The answer must be an exact copy of all the data below.

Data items
☆ ☆ ☆

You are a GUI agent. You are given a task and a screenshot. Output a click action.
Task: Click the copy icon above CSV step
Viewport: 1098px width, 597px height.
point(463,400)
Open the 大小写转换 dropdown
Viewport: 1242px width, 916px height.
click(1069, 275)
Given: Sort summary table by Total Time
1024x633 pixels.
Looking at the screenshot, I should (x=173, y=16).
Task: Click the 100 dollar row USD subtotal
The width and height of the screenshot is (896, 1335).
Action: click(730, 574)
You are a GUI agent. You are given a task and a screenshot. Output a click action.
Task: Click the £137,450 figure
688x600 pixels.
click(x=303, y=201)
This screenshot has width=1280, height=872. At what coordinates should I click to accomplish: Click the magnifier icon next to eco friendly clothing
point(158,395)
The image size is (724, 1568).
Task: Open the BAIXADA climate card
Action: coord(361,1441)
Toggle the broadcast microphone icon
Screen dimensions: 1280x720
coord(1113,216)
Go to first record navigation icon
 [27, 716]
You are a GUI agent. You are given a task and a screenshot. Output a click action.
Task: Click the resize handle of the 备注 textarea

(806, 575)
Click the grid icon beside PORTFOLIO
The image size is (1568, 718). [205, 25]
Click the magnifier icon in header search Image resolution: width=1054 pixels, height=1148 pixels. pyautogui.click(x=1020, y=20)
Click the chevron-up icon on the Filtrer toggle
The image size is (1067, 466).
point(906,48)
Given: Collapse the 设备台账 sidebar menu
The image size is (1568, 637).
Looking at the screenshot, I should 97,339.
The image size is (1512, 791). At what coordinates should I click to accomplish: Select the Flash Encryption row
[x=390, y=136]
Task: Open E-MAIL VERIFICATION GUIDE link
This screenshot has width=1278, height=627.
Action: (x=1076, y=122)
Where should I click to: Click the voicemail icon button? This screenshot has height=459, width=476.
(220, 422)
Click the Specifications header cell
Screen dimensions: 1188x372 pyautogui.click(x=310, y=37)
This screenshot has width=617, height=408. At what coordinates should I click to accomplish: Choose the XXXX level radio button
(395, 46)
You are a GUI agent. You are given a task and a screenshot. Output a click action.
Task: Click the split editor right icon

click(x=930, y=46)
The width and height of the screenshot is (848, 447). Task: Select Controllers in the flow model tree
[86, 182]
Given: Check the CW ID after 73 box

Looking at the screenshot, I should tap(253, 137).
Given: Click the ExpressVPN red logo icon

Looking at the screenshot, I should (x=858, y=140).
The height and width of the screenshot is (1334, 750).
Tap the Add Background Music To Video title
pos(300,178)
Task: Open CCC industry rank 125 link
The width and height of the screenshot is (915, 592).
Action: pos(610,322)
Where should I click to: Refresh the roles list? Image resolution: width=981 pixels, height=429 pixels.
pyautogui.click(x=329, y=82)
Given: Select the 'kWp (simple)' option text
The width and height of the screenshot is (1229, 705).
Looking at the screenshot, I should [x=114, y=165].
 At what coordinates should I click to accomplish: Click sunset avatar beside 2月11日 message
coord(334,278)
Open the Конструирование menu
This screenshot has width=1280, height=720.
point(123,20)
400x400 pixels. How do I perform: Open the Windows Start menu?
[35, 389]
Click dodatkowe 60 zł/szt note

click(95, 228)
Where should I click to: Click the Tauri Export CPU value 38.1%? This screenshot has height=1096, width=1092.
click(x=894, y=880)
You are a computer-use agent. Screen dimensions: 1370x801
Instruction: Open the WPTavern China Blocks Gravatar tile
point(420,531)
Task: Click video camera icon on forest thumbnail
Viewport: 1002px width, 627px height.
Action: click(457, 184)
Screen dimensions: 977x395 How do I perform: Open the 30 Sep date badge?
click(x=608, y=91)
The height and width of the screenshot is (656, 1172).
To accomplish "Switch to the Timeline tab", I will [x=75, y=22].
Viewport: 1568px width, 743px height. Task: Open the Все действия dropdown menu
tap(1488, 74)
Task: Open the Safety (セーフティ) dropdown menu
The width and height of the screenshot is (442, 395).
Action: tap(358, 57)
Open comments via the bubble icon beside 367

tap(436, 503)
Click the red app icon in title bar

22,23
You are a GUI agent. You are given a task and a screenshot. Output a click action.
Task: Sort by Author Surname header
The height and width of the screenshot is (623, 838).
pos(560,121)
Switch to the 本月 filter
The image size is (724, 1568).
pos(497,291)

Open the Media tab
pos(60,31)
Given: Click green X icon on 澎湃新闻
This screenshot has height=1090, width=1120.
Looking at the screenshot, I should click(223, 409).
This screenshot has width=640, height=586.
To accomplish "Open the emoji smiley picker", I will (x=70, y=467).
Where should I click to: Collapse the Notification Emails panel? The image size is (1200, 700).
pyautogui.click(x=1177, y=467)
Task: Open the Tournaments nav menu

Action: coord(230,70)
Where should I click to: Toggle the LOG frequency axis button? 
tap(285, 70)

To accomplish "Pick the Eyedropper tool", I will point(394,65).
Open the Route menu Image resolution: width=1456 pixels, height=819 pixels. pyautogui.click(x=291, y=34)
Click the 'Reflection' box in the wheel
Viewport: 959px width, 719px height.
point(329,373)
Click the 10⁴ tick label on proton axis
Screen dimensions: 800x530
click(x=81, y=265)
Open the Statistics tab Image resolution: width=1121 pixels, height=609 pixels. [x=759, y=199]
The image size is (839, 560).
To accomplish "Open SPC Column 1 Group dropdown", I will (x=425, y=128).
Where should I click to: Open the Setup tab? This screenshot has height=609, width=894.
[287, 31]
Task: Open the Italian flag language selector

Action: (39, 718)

☆ ☆ ☆

[ANSWER SECTION]
You are a GUI agent. You are given a task and a screenshot. Output a click action.
Task: Click the copy icon above CSV step
Viewport: 1098px width, 597px height.
point(463,400)
Open the 大小写转换 dropdown
Viewport: 1242px width, 916px height.
click(1069, 275)
Given: Sort summary table by Total Time
1024x633 pixels.
Looking at the screenshot, I should (x=173, y=16).
Task: Click the 100 dollar row USD subtotal
The width and height of the screenshot is (896, 1335).
Action: click(730, 574)
You are a GUI agent. You are given a task and a screenshot. Output a click action.
Task: Click the £137,450 figure
688x600 pixels.
click(x=303, y=201)
This screenshot has width=1280, height=872. At what coordinates should I click to accomplish: Click the magnifier icon next to eco friendly clothing
point(158,395)
The image size is (724, 1568).
Task: Open the BAIXADA climate card
Action: coord(361,1441)
Toggle the broadcast microphone icon
Screen dimensions: 1280x720
coord(1113,216)
Go to first record navigation icon
 [27, 716]
You are a GUI agent. You are given a task and a screenshot. Output a click action.
Task: Click the resize handle of the 备注 textarea

(806, 575)
Click the grid icon beside PORTFOLIO
The image size is (1568, 718). [205, 25]
Click the magnifier icon in header search Image resolution: width=1054 pixels, height=1148 pixels. pyautogui.click(x=1020, y=20)
Click the chevron-up icon on the Filtrer toggle
The image size is (1067, 466).
point(906,48)
Given: Collapse the 设备台账 sidebar menu
The image size is (1568, 637).
Looking at the screenshot, I should 97,339.
The image size is (1512, 791). At what coordinates should I click to accomplish: Select the Flash Encryption row
[x=390, y=136]
Task: Open E-MAIL VERIFICATION GUIDE link
This screenshot has width=1278, height=627.
Action: (x=1076, y=122)
Where should I click to: Click the voicemail icon button? This screenshot has height=459, width=476.
(220, 422)
Click the Specifications header cell
Screen dimensions: 1188x372 pyautogui.click(x=310, y=37)
This screenshot has width=617, height=408. At what coordinates should I click to accomplish: Choose the XXXX level radio button
(395, 46)
You are a GUI agent. You are given a task and a screenshot. Output a click action.
Task: Click the split editor right icon

click(x=930, y=46)
The width and height of the screenshot is (848, 447). Task: Select Controllers in the flow model tree
[86, 182]
Given: Check the CW ID after 73 box

Looking at the screenshot, I should tap(253, 137).
Given: Click the ExpressVPN red logo icon

Looking at the screenshot, I should (x=858, y=140).
The height and width of the screenshot is (1334, 750).
Tap the Add Background Music To Video title
pos(300,178)
Task: Open CCC industry rank 125 link
The width and height of the screenshot is (915, 592).
Action: pos(610,322)
Where should I click to: Refresh the roles list? Image resolution: width=981 pixels, height=429 pixels.
pyautogui.click(x=329, y=82)
Given: Select the 'kWp (simple)' option text
The width and height of the screenshot is (1229, 705).
Looking at the screenshot, I should [x=114, y=165].
 At what coordinates should I click to accomplish: Click sunset avatar beside 2月11日 message
coord(334,278)
Open the Конструирование menu
This screenshot has width=1280, height=720.
point(123,20)
400x400 pixels. How do I perform: Open the Windows Start menu?
[35, 389]
Click dodatkowe 60 zł/szt note

click(95, 228)
Where should I click to: Click the Tauri Export CPU value 38.1%? This screenshot has height=1096, width=1092.
click(x=894, y=880)
You are a computer-use agent. Screen dimensions: 1370x801
Instruction: Open the WPTavern China Blocks Gravatar tile
point(420,531)
Task: Click video camera icon on forest thumbnail
Viewport: 1002px width, 627px height.
Action: click(457, 184)
Screen dimensions: 977x395 How do I perform: Open the 30 Sep date badge?
click(x=608, y=91)
The height and width of the screenshot is (656, 1172).
To accomplish "Switch to the Timeline tab", I will [x=75, y=22].
Viewport: 1568px width, 743px height. Task: Open the Все действия dropdown menu
tap(1488, 74)
Task: Open the Safety (セーフティ) dropdown menu
The width and height of the screenshot is (442, 395).
Action: tap(358, 57)
Open comments via the bubble icon beside 367

tap(436, 503)
Click the red app icon in title bar

22,23
You are a GUI agent. You are given a task and a screenshot. Output a click action.
Task: Sort by Author Surname header
The height and width of the screenshot is (623, 838).
pos(560,121)
Switch to the 本月 filter
The image size is (724, 1568).
pos(497,291)

Open the Media tab
pos(60,31)
Given: Click green X icon on 澎湃新闻
This screenshot has height=1090, width=1120.
Looking at the screenshot, I should click(223, 409).
This screenshot has width=640, height=586.
To accomplish "Open the emoji smiley picker", I will (x=70, y=467).
Where should I click to: Collapse the Notification Emails panel? The image size is (1200, 700).
pyautogui.click(x=1177, y=467)
Task: Open the Tournaments nav menu

Action: coord(230,70)
Where should I click to: Toggle the LOG frequency axis button? 
tap(285, 70)

To accomplish "Pick the Eyedropper tool", I will point(394,65).
Open the Route menu Image resolution: width=1456 pixels, height=819 pixels. pyautogui.click(x=291, y=34)
Click the 'Reflection' box in the wheel
Viewport: 959px width, 719px height.
point(329,373)
Click the 10⁴ tick label on proton axis
Screen dimensions: 800x530
click(x=81, y=265)
Open the Statistics tab Image resolution: width=1121 pixels, height=609 pixels. [x=759, y=199]
The image size is (839, 560).
To accomplish "Open SPC Column 1 Group dropdown", I will (x=425, y=128).
Where should I click to: Open the Setup tab? This screenshot has height=609, width=894.
[287, 31]
Task: Open the Italian flag language selector

Action: (39, 718)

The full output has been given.